Wo wir beim Thema sind: Was glaubst du sind die wichtigsten Fähigkeiten und Kompetenzen, die ein Scrum Master mitbringen muss?
Zunächst einmal muss ein Scrum Master natürlich mit agilen Arbeitsweisen vertraut und ein echter Scrum-Experte sein. Seine Hauptaufgabe ist es, das Team besser zu machen. Neben diesen fachlichen Kompetenzen muss er oder sie aber noch einige andere Dinge mitbringen, die gemeinhin eher als „Soft Skills“ bezeichnet werden. Meiner Meinung nach sind diese aber mindestens genauso wichtig wie die „Hard Skills“. Ohne sie kann der Scrum Master seinen Job nicht wirklich gut machen.
Und da bin ich wieder beim Thema Kommunikation: Ein guter Scrum Master muss offen und transparent kommunizieren. Er muss aber auch hinterfragen können und den Mut haben, auch kritische Fragen zu stellen. Ein Scrum Master muss sich Gehör verschaffen, nicht nur im Team, sondern auch gegenüber Stakeholder*innen.
Der Scrum Master dient dem Team mit dem Ziel, dass es bestmöglich arbeiten kann. Daher muss er als Vertrauensperson anerkannt sein. Ohne gegenseitiges Vertrauen funktioniert die Zusammenarbeit nicht. Ein Scrum Master sollte eine enge Bindung zum Team haben, das Teambuilding vorantreiben und unterstützen. Hier sind auch seine kommunikativen Fähigkeiten gefragt. Er ermutigt die Teammitglieder, sich offen zu äußern und unterstützt die Lösungsfindung durch gezieltes Nachfragen. Ein Scrum Master ist nicht dazu da, dem Team fertige Lösungen für ein Problem zu liefern. Er unterstützt seine Kolleg*innen darin, eigenständig Lösungen zu entwickeln. Dies ist ein zentraler Aspekt in der Selbstorganisation von Teams.

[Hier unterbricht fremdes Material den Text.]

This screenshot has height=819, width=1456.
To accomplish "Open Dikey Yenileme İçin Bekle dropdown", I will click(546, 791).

Ein Scrum Master muss das Rückgrat haben, sich nicht in die Rolle des „Moderators und Händchenhalters“ drängen zu lassen. Er muss auf allen Ebenen kommunikationsfähig sein und auch gegenüber Stakeholder*innen und dem Product Owner selbstbewusst auftreten können. Das bedeutet, dass er z.B. dem Product Owner auch mal auf die Füße treten oder ihm beibringen muss, wie er das Team befähigen kann.

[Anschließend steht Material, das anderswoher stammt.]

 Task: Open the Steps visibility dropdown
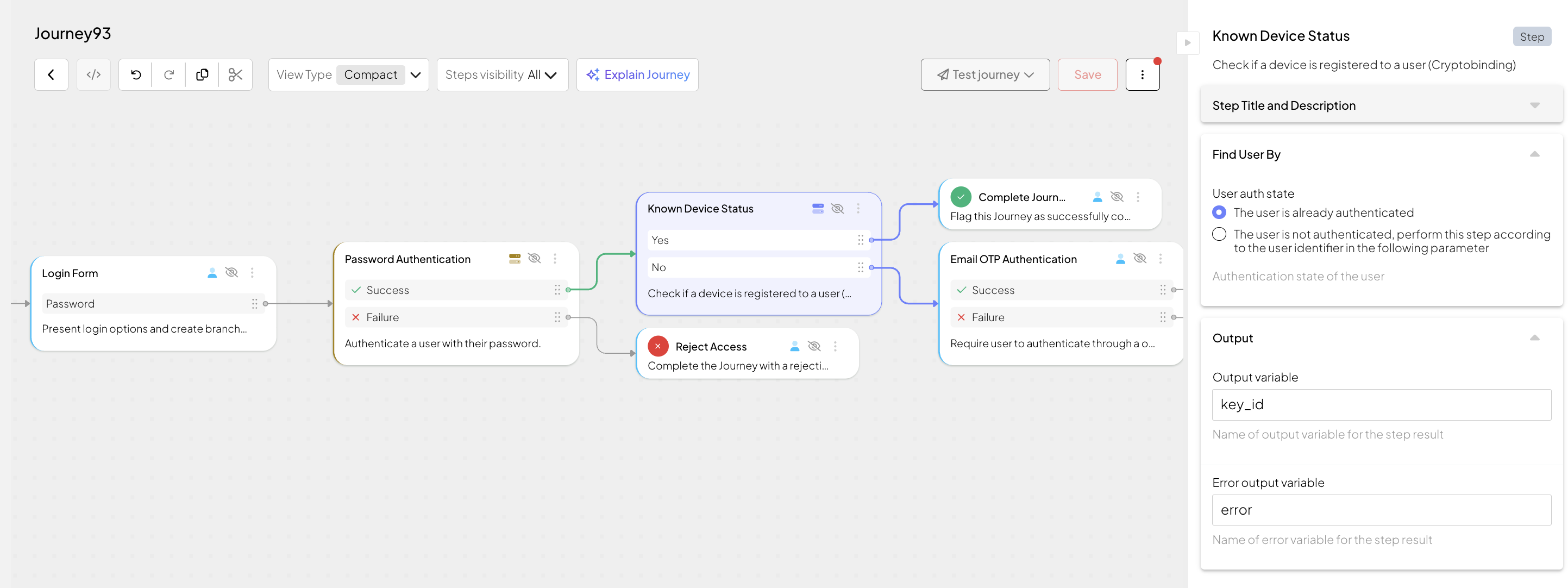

Zur Person: Kimberly Gepkens
Kimberly Gepkens ist Scrum Masterin bei den DEVK Versicherungen. Die studierte Online-Redakteurin hat mehrere Jahre als Redakteurin und Social-Media-Spezialistin in der Kommunikation des Kölner Versicherers gearbeitet und sich intern zur Scrum Masterin fortgebildet. Seit über zwei Jahren arbeitet sie als Scrum Masterin im Self-Service-Team der DEVK.